New bachelor’s degree begins next fall

Texas Wesleyan University will begin offering a Bachelor of Science in Health Science degree program this fall, according to university administrators.

The BSHS program is specifically designed to provide an alternative option for associate-degreed registered nurses in need of a bachelor’s degree, said Dr. Bruce Benz, chair of the School of Natural & Social Sciences.

“Wesleyan chose to add the BSHS program over the traditional Bachelor of Science in Nursing program in attempts to solve the saturation problem in local nursing schools,” Benz said. “There are just not enough spots for nursing students in many BSN programs. We want to encourage enrollment of local students to satisfy a need.”

Most universities that offer the BSN program have become very selective due to the high demand of nursing students, Benz said. A majority of schools accept undergrad students within the school over transfer students.

“The nursing field has created its own problem,” Benz said. “More and more hospitals are now looking to hire nurses with bachelor’s degrees rather than associate degrees due to their critical thinking skills, managerial training and health development planning skills.”
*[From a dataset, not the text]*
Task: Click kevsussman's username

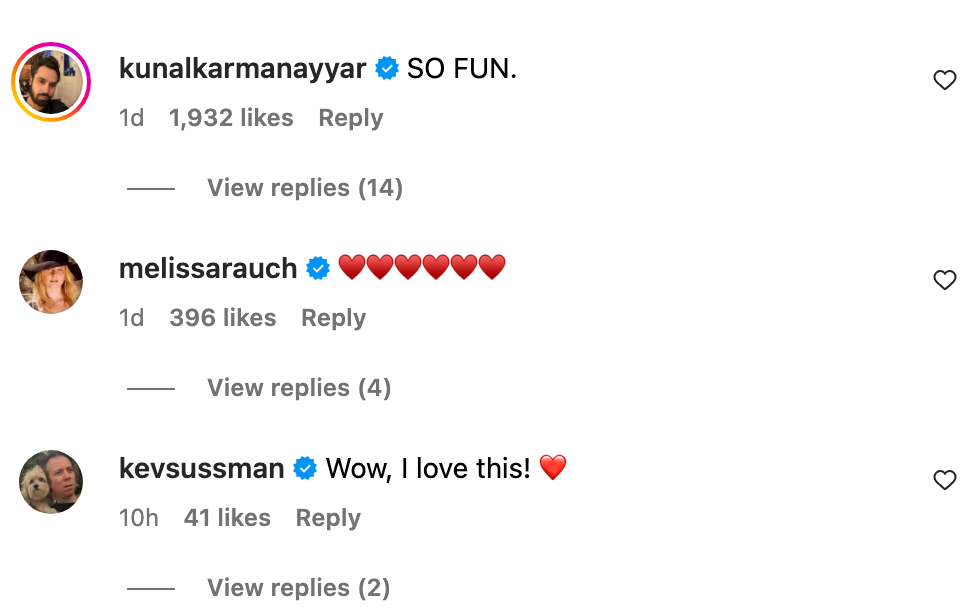Action: pos(200,468)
It is getting harder for associate-degreed nurses to advance in most medical and health care fields, Benz said, because when hospitals look to fill their administrative positions, they look for nurses with bachelor’s degrees.

“We are facilitating access to employment opportunities offered in nursing that require a four year degree,” said Benz. “We are providing an outlet for associate-degreed nurses.”

The new program will offer two concentrations, one in biology and one in social sciences, Benz said. The biology concentration allows students to apply to graduate degree professional programs like Wesleyan’s Graduate Programs of Nurse Anesthesia, while the concentration in social sciences is for students who wish to advance their health science career.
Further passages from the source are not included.